• [INFORMATION SUPPLIED]:
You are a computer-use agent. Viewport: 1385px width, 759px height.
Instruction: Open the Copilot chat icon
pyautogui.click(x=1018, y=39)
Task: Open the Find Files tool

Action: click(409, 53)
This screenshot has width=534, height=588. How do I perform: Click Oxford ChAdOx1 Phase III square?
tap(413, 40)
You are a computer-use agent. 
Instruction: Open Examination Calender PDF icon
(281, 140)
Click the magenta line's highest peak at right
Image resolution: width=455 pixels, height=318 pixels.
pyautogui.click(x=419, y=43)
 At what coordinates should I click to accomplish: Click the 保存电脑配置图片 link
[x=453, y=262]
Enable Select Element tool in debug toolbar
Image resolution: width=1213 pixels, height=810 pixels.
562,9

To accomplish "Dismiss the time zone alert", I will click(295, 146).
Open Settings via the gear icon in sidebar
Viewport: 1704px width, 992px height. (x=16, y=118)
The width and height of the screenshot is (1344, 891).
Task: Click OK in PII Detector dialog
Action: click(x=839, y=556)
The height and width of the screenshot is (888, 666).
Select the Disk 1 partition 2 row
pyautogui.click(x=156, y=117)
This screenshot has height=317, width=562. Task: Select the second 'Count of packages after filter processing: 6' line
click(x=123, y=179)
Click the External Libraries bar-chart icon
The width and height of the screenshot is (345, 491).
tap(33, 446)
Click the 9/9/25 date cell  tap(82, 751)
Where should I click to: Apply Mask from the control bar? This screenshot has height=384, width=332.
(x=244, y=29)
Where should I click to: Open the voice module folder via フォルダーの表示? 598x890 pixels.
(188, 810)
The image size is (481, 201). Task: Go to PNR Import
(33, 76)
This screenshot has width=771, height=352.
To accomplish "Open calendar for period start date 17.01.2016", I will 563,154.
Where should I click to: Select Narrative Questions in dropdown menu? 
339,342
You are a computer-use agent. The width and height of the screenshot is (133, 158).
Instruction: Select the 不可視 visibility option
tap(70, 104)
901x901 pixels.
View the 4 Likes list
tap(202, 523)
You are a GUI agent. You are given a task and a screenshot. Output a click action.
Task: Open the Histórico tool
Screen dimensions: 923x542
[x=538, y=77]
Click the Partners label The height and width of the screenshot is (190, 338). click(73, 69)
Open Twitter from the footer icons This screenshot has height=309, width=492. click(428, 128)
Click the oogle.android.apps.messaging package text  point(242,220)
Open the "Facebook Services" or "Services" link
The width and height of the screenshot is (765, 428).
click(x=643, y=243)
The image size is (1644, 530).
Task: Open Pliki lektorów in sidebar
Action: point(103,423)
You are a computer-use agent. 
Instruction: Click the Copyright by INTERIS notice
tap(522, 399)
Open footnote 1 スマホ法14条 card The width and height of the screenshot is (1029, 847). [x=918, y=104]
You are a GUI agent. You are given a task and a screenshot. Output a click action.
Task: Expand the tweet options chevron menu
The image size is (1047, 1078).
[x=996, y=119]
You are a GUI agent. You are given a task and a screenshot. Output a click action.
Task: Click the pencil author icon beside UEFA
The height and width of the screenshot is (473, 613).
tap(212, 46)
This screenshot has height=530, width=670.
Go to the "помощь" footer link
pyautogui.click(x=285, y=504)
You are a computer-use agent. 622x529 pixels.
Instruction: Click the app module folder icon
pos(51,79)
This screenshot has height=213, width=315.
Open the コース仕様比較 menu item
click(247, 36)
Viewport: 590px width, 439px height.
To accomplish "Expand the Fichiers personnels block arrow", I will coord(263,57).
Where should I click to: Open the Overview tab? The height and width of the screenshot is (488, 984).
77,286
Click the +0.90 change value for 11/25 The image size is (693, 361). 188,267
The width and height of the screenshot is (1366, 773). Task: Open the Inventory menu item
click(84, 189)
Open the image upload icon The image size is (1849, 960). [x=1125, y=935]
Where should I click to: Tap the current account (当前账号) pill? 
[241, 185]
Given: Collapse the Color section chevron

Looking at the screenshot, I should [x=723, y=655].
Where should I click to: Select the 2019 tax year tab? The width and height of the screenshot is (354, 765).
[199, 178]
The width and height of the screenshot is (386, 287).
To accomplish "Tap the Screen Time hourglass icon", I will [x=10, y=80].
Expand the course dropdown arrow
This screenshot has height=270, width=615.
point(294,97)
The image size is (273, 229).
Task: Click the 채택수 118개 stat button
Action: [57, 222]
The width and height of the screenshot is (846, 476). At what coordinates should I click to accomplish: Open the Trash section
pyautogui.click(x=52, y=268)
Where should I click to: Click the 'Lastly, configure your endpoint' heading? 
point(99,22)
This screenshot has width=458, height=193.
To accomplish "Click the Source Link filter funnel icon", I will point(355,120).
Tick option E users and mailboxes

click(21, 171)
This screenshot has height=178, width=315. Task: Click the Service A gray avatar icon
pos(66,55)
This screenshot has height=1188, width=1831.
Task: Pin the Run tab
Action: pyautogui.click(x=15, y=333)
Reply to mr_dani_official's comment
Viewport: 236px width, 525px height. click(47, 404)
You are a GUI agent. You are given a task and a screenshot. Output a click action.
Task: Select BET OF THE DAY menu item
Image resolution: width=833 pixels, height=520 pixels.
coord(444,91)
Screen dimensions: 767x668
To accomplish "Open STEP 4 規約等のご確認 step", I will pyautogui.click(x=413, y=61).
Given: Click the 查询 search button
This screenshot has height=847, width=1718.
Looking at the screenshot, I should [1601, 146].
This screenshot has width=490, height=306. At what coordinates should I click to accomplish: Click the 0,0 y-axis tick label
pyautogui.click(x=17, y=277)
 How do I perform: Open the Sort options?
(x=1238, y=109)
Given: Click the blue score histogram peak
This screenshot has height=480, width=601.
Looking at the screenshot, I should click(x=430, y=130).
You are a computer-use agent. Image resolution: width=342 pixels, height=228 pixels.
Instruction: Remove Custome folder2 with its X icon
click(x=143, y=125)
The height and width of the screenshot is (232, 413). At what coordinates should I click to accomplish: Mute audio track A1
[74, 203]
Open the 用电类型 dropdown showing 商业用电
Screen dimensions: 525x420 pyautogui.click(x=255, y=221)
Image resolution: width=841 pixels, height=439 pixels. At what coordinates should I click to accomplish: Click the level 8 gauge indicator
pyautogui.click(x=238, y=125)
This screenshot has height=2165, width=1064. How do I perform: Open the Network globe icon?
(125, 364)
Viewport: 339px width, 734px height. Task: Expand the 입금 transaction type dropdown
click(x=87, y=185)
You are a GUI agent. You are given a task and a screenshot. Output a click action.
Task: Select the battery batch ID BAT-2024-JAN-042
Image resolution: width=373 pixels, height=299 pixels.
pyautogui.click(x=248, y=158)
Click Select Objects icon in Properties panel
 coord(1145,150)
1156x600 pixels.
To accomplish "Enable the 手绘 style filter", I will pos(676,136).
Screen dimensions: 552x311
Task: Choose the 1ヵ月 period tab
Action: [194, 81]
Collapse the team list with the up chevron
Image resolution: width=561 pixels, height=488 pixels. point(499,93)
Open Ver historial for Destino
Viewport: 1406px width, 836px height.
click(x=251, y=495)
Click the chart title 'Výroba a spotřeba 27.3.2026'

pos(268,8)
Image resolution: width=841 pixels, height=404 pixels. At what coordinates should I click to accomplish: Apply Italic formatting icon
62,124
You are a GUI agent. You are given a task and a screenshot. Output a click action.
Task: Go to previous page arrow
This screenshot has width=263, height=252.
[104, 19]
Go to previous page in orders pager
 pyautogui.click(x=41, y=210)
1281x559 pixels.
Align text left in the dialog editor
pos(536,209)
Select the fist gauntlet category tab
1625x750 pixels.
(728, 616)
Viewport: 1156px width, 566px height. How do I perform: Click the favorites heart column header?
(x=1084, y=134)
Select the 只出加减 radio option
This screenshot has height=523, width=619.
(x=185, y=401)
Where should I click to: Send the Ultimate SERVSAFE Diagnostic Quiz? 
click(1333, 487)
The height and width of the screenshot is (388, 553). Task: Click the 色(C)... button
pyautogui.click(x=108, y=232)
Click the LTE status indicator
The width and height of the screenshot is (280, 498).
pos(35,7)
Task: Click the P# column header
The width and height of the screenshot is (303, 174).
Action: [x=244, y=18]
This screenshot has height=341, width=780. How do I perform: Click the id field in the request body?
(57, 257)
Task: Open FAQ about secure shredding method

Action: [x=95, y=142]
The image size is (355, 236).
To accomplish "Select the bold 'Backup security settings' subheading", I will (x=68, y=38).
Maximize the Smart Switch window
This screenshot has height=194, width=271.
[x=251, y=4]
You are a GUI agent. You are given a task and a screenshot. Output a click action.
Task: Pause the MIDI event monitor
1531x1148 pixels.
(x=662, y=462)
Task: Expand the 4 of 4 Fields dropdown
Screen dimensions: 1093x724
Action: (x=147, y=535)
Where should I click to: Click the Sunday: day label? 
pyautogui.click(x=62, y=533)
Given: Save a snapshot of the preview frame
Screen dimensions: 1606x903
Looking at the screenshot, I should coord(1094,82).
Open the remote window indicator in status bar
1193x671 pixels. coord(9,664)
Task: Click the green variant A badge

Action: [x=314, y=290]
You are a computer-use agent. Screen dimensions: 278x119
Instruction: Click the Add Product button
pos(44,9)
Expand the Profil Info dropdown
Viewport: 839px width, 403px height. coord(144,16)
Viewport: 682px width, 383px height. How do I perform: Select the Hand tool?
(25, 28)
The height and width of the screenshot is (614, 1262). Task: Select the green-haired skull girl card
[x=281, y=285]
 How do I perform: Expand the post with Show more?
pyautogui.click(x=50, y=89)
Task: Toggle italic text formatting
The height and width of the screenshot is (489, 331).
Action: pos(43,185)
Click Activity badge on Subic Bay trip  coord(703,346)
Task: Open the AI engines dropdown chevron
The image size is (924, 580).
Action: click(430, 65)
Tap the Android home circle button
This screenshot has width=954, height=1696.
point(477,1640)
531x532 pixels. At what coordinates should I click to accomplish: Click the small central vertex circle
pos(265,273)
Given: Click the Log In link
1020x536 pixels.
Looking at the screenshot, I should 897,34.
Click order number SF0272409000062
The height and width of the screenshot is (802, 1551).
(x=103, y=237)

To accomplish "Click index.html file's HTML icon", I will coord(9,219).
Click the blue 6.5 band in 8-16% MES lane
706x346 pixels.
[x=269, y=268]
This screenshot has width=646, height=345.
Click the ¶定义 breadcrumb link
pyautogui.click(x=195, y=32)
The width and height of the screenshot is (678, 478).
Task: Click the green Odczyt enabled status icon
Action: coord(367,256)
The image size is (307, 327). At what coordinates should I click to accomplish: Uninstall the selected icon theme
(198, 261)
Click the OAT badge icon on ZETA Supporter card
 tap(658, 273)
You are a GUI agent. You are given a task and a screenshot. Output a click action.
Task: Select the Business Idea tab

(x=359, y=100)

• [TASK INSTRUCTIONS]: Please repeat the lines from the line with "You are a computer-use agent. 622x529 pixels." to the line with "I will coord(263,57).", substituting "directory icon" for "folder icon" and leaving everything else as it is.

• [FINISHED ANSWER]:
You are a computer-use agent. 622x529 pixels.
Instruction: Click the app module directory icon
pos(51,79)
This screenshot has height=213, width=315.
Open the コース仕様比較 menu item
click(247, 36)
Viewport: 590px width, 439px height.
To accomplish "Expand the Fichiers personnels block arrow", I will coord(263,57).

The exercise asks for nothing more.